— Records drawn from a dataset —

*** Begin section ***

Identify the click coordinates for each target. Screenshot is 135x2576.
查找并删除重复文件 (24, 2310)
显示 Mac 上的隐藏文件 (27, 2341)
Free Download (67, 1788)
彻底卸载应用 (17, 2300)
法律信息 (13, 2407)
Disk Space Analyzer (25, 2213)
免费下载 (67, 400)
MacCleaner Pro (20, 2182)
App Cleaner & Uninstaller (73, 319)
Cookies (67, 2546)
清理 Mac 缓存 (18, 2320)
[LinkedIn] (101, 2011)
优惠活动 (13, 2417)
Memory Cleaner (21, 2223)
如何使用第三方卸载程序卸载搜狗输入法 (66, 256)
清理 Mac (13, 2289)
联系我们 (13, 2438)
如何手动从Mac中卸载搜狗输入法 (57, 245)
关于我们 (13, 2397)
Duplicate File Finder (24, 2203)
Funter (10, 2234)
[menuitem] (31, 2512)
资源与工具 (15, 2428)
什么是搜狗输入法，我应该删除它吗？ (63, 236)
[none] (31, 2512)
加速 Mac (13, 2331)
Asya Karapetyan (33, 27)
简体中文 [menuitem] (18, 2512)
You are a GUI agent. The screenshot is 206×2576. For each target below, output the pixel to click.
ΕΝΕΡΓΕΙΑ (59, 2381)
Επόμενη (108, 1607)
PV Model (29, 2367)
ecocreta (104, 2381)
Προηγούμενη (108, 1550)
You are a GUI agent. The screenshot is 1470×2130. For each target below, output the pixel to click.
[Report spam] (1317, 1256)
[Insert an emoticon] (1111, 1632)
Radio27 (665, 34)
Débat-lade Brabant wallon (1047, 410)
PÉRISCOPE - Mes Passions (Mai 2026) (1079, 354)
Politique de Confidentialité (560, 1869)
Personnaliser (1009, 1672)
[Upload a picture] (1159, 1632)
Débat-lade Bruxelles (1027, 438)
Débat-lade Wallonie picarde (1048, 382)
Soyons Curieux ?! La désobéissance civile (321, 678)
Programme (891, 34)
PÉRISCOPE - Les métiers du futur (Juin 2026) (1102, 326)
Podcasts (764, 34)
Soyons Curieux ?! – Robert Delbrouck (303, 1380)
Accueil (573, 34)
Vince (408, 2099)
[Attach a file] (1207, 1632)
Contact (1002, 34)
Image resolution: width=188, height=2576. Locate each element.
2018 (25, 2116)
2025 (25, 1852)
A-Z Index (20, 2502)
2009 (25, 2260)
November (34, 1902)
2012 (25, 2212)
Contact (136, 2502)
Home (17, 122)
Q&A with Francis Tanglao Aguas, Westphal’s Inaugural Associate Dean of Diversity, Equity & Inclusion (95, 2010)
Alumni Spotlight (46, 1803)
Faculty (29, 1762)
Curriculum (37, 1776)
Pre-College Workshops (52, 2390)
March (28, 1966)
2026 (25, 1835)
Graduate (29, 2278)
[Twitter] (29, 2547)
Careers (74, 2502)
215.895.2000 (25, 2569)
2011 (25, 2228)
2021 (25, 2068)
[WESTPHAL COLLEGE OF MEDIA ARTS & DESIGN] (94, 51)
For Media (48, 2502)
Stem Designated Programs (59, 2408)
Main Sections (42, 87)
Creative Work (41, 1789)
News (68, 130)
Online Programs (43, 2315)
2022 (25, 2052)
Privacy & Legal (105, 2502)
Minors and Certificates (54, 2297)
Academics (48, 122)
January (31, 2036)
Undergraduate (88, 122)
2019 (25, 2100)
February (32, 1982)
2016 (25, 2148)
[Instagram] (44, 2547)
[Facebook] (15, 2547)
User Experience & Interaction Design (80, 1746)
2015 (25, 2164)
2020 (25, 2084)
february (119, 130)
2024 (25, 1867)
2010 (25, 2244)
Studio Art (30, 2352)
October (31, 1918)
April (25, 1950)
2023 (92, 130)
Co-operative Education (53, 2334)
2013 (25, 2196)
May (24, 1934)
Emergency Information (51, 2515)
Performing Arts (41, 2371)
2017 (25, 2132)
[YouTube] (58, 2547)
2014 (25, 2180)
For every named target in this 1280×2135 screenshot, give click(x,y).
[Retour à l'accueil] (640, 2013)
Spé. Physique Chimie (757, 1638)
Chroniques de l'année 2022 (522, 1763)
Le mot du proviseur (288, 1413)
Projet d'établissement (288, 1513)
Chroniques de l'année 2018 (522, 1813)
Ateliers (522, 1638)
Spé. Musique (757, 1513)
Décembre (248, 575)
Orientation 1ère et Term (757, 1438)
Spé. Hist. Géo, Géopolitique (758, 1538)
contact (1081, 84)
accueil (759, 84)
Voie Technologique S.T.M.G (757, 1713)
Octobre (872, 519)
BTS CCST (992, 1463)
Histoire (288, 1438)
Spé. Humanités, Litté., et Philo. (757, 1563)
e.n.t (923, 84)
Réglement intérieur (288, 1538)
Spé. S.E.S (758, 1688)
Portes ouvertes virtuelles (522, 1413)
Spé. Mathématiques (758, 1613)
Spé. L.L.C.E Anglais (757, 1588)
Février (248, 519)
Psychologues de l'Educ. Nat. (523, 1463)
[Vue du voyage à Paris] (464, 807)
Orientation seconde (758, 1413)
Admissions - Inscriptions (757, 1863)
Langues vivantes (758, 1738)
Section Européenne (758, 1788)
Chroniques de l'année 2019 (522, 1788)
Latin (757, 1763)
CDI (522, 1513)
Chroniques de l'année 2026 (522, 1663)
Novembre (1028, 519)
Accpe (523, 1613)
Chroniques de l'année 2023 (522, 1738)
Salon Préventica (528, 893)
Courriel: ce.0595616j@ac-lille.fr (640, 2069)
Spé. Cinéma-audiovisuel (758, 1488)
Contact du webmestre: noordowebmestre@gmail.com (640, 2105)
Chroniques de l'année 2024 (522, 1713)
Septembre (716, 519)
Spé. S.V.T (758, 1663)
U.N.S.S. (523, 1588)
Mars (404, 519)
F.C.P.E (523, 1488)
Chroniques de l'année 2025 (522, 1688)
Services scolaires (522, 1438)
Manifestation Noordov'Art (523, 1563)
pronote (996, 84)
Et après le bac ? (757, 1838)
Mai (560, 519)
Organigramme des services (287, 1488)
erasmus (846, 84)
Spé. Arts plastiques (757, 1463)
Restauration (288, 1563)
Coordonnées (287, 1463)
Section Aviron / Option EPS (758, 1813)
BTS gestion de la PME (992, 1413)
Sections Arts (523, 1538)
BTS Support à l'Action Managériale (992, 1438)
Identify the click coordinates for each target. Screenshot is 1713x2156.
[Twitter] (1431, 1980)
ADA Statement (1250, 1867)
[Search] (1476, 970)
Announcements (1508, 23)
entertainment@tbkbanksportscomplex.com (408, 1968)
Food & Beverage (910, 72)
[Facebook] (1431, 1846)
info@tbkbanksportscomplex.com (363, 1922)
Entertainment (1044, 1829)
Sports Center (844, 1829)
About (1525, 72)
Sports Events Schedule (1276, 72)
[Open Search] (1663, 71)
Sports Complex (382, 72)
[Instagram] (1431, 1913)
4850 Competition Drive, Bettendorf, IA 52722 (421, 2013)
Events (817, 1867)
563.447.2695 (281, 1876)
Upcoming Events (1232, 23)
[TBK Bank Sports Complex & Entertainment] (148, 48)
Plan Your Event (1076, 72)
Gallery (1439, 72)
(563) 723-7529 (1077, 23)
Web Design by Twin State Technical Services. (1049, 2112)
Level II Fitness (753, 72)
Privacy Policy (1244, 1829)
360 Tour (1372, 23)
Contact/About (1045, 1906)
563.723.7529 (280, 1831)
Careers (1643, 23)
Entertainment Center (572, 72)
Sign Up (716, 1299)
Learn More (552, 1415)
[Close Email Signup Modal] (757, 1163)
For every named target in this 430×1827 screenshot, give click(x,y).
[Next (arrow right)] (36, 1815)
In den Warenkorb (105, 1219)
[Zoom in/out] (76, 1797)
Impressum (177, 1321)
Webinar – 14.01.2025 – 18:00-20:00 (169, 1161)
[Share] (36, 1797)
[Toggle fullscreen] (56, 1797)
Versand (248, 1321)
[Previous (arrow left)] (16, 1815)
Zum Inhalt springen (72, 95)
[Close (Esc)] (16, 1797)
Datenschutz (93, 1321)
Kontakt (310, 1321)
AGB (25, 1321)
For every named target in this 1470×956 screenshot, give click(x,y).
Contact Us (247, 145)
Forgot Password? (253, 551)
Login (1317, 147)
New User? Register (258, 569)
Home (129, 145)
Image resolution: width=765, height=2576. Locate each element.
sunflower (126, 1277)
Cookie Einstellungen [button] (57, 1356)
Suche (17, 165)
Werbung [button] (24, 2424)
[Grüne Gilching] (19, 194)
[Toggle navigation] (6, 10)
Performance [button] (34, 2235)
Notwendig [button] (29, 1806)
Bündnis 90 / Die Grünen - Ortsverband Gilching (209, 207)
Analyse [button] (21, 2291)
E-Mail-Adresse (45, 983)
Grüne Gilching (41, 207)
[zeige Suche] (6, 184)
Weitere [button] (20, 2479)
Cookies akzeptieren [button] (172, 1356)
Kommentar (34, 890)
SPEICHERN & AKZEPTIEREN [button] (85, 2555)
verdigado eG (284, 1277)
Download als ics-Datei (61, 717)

*** End section ***

— PROBLEM STATEMENT —
Write out exactly the lines that fall from the line with "For every named target in this 430×1827" to the line with "Bündnis 90 /" in the records above, keeping both ends.

— ANSWER SECTION —
For every named target in this 430×1827 screenshot, give click(x,y).
[Next (arrow right)] (36, 1815)
In den Warenkorb (105, 1219)
[Zoom in/out] (76, 1797)
Impressum (177, 1321)
Webinar – 14.01.2025 – 18:00-20:00 (169, 1161)
[Share] (36, 1797)
[Toggle fullscreen] (56, 1797)
Versand (248, 1321)
[Previous (arrow left)] (16, 1815)
Zum Inhalt springen (72, 95)
[Close (Esc)] (16, 1797)
Datenschutz (93, 1321)
Kontakt (310, 1321)
AGB (25, 1321)
For every named target in this 1470×956 screenshot, give click(x,y).
Contact Us (247, 145)
Forgot Password? (253, 551)
Login (1317, 147)
New User? Register (258, 569)
Home (129, 145)
Image resolution: width=765, height=2576. Locate each element.
sunflower (126, 1277)
Cookie Einstellungen [button] (57, 1356)
Suche (17, 165)
Werbung [button] (24, 2424)
[Grüne Gilching] (19, 194)
[Toggle navigation] (6, 10)
Performance [button] (34, 2235)
Notwendig [button] (29, 1806)
Bündnis 90 / Die Grünen - Ortsverband Gilching (209, 207)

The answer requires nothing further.